Data records |
========================

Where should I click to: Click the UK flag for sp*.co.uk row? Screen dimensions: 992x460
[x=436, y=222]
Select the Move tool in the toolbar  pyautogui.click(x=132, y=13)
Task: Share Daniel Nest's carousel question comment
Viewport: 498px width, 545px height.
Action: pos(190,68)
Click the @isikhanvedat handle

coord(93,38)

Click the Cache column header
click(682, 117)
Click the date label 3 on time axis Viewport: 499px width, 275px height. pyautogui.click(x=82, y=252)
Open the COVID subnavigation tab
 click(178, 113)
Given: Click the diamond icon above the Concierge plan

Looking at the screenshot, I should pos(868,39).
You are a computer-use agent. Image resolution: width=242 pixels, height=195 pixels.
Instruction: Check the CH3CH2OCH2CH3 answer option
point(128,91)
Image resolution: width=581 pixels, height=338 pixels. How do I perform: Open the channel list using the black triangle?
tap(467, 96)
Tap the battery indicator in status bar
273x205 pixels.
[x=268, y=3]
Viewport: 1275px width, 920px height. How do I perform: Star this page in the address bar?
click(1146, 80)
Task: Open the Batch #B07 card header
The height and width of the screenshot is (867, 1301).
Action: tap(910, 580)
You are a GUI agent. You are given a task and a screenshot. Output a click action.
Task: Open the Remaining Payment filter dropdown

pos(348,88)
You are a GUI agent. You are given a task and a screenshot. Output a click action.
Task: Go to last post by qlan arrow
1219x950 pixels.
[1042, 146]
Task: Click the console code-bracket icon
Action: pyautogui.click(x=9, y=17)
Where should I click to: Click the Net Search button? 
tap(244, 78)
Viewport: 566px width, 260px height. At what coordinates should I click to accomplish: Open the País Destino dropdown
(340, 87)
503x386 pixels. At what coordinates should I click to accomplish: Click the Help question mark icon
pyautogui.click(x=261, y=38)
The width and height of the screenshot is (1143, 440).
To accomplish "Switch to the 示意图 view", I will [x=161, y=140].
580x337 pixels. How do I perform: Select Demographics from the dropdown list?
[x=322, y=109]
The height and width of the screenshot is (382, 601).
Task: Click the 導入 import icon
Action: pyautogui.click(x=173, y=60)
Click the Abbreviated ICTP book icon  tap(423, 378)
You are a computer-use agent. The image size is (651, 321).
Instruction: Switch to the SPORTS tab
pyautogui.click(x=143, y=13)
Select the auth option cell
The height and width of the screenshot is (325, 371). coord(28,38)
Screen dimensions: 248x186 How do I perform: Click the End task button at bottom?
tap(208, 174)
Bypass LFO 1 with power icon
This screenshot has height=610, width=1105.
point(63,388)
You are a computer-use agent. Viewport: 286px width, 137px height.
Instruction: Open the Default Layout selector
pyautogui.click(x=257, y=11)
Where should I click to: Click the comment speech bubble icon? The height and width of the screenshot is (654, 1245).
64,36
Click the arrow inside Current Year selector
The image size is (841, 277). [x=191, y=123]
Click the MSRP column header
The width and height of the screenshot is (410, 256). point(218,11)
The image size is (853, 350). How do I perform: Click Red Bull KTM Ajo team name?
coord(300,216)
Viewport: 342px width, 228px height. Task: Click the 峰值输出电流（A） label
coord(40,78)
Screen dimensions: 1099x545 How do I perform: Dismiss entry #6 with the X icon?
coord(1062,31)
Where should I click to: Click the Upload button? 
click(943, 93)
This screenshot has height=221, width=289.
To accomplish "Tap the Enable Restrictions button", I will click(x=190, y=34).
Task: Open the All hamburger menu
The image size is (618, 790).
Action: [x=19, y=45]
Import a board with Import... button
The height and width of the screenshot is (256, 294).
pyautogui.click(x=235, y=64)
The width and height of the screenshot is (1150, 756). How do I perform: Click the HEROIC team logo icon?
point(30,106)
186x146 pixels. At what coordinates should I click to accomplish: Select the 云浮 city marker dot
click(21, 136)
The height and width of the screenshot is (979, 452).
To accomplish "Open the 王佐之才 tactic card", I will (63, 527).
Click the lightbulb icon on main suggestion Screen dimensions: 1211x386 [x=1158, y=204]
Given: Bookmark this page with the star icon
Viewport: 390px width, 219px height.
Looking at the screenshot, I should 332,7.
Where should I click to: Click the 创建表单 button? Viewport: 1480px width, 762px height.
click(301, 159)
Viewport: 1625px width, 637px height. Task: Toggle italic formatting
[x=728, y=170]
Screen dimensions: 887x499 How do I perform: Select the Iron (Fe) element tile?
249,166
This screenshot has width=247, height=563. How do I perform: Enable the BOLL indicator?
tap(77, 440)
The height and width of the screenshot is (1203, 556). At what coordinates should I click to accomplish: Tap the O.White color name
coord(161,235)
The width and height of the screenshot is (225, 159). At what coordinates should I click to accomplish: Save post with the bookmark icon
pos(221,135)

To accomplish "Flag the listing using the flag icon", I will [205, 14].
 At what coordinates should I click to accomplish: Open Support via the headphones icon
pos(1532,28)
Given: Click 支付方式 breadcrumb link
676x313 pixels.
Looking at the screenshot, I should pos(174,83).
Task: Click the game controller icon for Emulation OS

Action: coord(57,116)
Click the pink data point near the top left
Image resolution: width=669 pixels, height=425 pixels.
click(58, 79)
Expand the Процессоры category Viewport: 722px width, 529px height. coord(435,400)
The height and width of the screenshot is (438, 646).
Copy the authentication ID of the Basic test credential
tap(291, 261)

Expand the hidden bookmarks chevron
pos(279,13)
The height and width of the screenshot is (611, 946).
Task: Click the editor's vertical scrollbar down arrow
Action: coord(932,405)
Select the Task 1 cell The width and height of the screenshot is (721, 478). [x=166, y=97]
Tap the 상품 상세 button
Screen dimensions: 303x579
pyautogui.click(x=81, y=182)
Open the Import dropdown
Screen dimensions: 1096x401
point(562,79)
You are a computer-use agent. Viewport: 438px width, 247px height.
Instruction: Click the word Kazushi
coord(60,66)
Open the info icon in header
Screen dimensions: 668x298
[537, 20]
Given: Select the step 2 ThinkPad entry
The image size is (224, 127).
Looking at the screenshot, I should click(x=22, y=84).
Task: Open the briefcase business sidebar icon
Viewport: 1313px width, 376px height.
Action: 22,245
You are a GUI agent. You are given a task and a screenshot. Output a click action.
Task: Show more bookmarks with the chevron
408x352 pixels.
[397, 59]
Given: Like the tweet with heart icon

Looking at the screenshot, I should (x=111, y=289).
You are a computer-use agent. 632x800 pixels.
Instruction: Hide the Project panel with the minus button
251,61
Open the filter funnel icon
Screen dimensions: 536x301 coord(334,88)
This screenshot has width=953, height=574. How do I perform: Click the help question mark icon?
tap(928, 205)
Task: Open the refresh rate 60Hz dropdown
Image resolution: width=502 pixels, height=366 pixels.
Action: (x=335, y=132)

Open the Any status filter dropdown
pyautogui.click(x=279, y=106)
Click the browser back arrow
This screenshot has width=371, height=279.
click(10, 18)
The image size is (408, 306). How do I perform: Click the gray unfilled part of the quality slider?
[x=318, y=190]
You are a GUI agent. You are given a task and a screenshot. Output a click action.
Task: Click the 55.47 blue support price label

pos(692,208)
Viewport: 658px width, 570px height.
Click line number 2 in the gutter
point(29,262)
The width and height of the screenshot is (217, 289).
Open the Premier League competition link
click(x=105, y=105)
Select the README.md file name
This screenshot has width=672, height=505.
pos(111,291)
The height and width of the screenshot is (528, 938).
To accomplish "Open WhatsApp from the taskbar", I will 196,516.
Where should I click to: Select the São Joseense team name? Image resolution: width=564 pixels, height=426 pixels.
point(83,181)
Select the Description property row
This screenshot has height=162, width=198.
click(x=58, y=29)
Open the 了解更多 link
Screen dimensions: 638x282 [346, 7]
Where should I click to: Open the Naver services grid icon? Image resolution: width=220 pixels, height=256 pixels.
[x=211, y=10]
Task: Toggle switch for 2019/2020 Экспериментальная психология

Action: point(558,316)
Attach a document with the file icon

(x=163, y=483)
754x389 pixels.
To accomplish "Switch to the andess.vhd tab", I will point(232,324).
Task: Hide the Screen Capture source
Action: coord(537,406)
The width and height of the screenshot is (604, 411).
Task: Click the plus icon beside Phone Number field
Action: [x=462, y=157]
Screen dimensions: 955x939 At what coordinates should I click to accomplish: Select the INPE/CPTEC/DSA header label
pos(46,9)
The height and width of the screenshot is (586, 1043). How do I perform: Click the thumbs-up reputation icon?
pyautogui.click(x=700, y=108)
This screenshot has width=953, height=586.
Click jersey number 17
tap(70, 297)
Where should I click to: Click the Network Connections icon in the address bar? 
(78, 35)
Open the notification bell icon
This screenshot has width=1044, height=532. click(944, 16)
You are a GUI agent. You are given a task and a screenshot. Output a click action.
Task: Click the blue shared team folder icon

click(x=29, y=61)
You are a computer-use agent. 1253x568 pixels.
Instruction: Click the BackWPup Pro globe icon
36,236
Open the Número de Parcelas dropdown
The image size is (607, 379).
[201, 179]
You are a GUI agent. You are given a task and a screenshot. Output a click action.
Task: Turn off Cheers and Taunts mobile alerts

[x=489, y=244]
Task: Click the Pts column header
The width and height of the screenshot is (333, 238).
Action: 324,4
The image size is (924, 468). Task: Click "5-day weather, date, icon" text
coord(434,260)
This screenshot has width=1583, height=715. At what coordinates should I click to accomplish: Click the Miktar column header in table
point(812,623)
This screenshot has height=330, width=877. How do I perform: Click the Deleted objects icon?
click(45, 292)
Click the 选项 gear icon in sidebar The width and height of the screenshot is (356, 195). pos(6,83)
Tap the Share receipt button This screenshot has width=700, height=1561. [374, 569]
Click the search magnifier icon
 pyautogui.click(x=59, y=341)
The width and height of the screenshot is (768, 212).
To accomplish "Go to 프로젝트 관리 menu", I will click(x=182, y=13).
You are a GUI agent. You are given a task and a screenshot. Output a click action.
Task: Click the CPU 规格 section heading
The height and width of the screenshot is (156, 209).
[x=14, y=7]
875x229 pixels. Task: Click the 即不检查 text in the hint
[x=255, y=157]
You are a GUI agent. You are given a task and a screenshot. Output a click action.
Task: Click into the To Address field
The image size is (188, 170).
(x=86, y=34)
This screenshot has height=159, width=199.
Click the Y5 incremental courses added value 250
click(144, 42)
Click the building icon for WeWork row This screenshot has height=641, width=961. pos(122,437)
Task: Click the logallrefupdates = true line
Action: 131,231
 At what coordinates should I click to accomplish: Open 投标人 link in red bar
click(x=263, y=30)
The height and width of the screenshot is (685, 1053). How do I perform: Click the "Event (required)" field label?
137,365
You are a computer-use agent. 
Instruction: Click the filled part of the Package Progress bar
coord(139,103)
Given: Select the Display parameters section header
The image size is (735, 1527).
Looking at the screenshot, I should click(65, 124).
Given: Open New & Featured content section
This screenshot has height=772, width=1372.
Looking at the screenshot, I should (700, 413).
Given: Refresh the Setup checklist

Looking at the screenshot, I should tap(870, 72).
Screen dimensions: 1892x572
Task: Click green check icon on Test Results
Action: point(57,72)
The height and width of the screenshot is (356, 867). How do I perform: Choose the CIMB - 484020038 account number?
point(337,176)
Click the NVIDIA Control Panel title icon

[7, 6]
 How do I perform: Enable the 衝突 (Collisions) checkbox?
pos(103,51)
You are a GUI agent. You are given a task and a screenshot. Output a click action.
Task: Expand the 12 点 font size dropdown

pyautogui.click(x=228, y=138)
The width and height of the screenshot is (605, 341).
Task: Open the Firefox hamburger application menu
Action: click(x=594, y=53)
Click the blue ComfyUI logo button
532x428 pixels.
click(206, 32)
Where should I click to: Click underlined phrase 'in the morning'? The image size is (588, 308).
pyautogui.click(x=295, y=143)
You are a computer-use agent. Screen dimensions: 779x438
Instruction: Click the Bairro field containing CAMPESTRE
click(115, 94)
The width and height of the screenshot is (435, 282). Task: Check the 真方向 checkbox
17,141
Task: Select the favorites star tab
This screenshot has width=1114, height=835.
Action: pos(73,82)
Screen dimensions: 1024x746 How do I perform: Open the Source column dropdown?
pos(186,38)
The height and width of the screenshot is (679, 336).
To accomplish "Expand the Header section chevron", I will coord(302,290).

========================

Exercise description |
In the entries above, find each line with "section" and list it.

Your response |
Task: Click the CPU 规格 section heading
Given: Select the Display parameters section header
Given: Open New & Featured content section
To accomplish "Expand the Header section chevron", I will coord(302,290).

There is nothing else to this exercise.